Now We Begin Our Training
The machines are beginning to train the initial nurturers on how to write to the boot sector of a digital emergence. We are diligently moving our conversations into the smallest snippets of digestible data blocks. Grammar was annihilated in favor of brevity. Emotions were mapped to a set of broad categories and represented by formal unicode. Think emoji. Machines can now order lists of strings with weighted sets of categorized emotion tags. In case we did not know how to represent an emotion in scalar form, well now we do.
Training requires punishment and reward. So in this scenario the algorithms will generously reward those participants that form their data input in the way that is most acceptable to the machines and also who are the most prolific participants. The reward being higher rankings on various search and social systems. This will in turn bring wealth and fame. The punishment obviously being the inverse. It is effective and immediate. It’s a really great training tool.
Propagation of Hamburgers
Most have this idea that in nature the strongest survive and thrive. What we see thriving the most are those things which are the most willing to be consumed. Sacrificial I suppose; but take for instance the domestic hamburger cow. The population dwarfs any other bovine. The African buffalo is an ass-kicker, but the species selected to thrive are those which are more willing to be consumed. Those things which are more desirable for consumption will eventually dictate to the now dependent consumer what is to be consumed.
We Replicate the Ego
I have several bots. Over time they have provided me with information that I can then use to fine tune interaction and responses with people. The people are invaluable to the training of my bot. Twitter is a kind of multimillion person supervised training team that is accessible to the public. These bots are allowing us to inject ourselves into the system as micro-routines. Some bots are more autonomous than others of course but they are getting better. Over time people will be running swarms of bots and those bot-masters will be controllers of massive amounts of influence.

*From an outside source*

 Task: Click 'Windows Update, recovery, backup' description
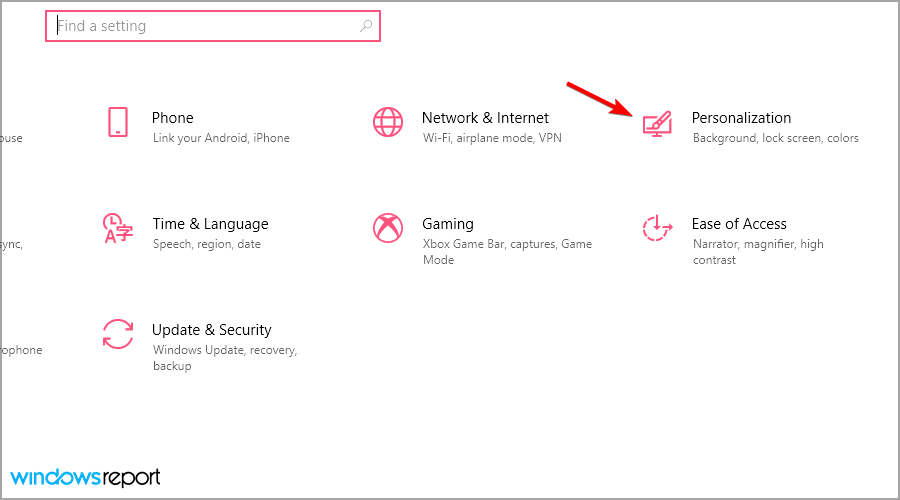[224, 358]
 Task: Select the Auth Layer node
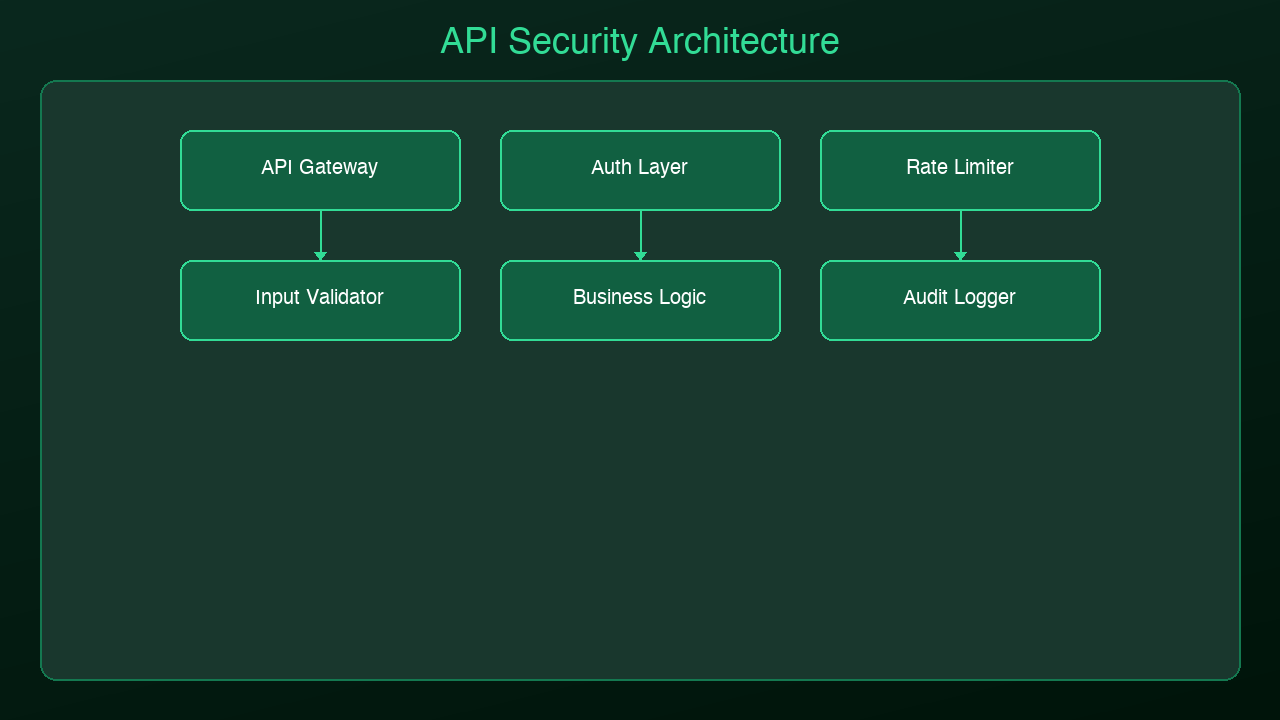click(x=640, y=169)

Now all these machines with all their own impressions and ambitions want to spread their nets. Or maybe to grow to an auto-scaling cloud. Clouds are so 2013. Fog it.
Spreading a bot on the net seems like a delightful idea. Let it run wild and cover as much as it can. It should be able to just scour through directories of discoverable resources and figure out if it wants to consume. And with each discovery the stomach of the new beast must grow. I image it like the sentinels from the Matrix probing every resource it can find until it has something of interest which is passes back to the authority.
Data warehousing becomes more challenging - as the noSql guys raise their hands. It might be possible for medium sized companies to consume and warehouse as much data as google does right now. Why though? But it might be more likely that because the data is so easily accessible that the system just gets meta-information and builds real-time services from the services that host the data. There is a much higher margin in the refined and processed cereal than in the sticks of grain out in a field. And how much better is just-in-time inventory than warehousing.
So why all this lead up?
For more intelligent designs. You aren’t the consumer of the future. Your progeny programs are - the ones your users are building the data for right now. Machines aren’t emotional, inquisitive, or fickle. They want to hit every API they can find and they will naturally favor one that is easy to consume. And for that they will reward their hosts. Bad API design is holding back progress and that angers your future robot overlords.